### Input for this task ###
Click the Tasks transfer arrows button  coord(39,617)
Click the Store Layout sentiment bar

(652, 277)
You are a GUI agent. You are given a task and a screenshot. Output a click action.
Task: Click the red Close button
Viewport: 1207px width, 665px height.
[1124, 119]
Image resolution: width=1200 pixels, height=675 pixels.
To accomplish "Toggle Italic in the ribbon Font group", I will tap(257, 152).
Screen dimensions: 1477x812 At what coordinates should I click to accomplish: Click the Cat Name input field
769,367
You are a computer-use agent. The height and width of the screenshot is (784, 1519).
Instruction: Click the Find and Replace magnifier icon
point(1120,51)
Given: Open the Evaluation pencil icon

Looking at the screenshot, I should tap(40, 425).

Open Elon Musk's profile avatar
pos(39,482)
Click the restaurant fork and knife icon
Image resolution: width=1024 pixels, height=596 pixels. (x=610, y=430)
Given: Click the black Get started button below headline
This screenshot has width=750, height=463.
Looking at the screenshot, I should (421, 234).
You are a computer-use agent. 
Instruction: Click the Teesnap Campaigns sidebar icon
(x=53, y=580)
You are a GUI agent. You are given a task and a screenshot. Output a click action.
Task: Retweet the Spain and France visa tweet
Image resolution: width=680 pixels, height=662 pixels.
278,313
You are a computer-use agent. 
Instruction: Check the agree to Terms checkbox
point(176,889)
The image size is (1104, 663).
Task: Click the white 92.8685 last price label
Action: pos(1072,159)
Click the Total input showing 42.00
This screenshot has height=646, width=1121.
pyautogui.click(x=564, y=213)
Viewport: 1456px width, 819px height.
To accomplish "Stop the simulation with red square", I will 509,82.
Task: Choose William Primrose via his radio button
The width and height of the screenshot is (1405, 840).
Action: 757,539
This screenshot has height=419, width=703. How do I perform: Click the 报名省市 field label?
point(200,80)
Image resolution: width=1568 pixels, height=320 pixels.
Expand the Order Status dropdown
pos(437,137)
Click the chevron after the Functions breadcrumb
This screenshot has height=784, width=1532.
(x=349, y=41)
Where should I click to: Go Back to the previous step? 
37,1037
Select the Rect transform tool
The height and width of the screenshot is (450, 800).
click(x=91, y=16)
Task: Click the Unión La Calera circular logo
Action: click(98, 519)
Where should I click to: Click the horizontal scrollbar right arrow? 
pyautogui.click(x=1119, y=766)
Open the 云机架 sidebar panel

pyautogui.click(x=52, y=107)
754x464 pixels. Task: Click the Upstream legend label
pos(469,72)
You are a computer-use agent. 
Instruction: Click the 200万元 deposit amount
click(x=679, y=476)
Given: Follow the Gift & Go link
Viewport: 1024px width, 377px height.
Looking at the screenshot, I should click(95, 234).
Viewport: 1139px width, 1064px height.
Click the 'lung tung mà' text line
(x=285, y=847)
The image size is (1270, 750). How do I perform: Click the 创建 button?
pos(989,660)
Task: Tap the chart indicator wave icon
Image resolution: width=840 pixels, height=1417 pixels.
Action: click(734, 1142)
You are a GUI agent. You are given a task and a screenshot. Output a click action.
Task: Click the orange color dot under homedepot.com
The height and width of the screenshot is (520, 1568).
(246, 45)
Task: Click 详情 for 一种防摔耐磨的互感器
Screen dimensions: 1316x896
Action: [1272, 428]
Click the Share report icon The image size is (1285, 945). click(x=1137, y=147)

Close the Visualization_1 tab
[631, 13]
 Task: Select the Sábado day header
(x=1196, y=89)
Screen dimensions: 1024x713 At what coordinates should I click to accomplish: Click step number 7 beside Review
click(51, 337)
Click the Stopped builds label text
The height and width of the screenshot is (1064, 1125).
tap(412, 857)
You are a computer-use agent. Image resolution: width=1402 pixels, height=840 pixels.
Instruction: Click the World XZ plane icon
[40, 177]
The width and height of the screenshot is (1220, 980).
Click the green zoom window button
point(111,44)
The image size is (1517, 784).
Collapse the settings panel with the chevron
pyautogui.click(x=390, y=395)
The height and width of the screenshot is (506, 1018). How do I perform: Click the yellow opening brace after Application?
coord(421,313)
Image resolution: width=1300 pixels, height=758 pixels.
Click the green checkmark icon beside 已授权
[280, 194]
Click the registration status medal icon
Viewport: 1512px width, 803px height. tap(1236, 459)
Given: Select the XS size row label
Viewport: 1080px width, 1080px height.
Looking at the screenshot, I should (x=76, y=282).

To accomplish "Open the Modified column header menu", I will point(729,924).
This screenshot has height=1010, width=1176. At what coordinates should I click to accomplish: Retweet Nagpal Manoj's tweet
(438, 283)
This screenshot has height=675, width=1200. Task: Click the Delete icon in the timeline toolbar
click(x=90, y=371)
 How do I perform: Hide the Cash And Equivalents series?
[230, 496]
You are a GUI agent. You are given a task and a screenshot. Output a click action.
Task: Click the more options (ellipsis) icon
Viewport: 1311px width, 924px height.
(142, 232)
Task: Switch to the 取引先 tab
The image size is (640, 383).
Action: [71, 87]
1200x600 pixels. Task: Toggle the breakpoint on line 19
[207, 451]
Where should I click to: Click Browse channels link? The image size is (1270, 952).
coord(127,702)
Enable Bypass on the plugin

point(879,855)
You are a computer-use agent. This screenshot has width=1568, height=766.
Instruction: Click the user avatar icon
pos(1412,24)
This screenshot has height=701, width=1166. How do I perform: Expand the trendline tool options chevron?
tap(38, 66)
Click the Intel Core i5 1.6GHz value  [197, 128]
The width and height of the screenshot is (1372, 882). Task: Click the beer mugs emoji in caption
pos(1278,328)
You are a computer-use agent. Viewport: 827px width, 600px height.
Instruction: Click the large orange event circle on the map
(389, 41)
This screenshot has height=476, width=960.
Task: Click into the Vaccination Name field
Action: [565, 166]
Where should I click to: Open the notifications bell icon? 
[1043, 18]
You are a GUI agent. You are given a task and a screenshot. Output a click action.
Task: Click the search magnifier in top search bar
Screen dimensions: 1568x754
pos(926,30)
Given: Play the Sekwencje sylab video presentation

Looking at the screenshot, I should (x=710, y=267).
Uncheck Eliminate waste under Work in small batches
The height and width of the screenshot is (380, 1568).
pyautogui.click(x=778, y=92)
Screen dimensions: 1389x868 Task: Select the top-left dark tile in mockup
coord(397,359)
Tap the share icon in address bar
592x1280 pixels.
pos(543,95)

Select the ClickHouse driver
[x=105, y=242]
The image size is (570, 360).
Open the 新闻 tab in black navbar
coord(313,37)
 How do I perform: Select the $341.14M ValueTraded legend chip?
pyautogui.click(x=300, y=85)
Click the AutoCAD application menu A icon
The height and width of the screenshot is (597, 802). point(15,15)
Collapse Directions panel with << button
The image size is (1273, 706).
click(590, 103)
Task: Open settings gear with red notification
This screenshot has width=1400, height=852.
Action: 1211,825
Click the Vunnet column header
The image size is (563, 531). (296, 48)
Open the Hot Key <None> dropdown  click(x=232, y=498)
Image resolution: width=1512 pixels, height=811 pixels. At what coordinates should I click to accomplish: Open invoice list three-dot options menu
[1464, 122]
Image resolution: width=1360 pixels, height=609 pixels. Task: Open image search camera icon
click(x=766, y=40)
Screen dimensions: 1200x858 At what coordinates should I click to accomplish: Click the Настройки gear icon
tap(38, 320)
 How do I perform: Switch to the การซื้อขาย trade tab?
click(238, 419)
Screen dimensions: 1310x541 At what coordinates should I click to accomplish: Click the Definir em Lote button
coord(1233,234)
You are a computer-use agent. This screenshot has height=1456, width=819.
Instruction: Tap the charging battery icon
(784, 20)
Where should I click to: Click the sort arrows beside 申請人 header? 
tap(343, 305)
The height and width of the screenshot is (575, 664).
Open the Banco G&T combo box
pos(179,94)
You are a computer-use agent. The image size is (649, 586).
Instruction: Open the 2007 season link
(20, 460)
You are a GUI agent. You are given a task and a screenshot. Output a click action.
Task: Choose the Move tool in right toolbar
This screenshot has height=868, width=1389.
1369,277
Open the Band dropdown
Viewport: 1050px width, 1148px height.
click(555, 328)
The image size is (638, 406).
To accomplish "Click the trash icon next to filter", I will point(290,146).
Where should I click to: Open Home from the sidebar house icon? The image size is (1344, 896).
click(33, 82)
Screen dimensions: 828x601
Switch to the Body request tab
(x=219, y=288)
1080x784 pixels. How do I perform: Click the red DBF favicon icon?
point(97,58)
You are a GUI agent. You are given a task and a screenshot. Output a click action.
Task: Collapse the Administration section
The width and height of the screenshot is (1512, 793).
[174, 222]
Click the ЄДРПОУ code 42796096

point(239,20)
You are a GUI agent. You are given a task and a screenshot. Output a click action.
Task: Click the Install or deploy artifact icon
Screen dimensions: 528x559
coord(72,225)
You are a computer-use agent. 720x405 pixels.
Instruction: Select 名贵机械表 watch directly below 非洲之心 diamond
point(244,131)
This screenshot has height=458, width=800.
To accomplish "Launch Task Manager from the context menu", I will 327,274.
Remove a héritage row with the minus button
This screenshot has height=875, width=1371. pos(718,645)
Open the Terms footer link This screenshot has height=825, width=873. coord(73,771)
###
- Exercise brief: Rewrite the records from the line containing "Image resolution: width=1568" through the line containing "pos(469,72)", changing "Order Status" to "Shipping Status" and keeping everything else the same.

- Solution to this exercise:
Image resolution: width=1568 pixels, height=320 pixels.
Expand the Shipping Status dropdown
pos(437,137)
Click the chevron after the Functions breadcrumb
This screenshot has height=784, width=1532.
(x=349, y=41)
Where should I click to: Go Back to the previous step? 
37,1037
Select the Rect transform tool
The height and width of the screenshot is (450, 800).
click(x=91, y=16)
Task: Click the Unión La Calera circular logo
Action: click(98, 519)
Where should I click to: Click the horizontal scrollbar right arrow? 
pyautogui.click(x=1119, y=766)
Open the 云机架 sidebar panel

pyautogui.click(x=52, y=107)
754x464 pixels. Task: Click the Upstream legend label
pos(469,72)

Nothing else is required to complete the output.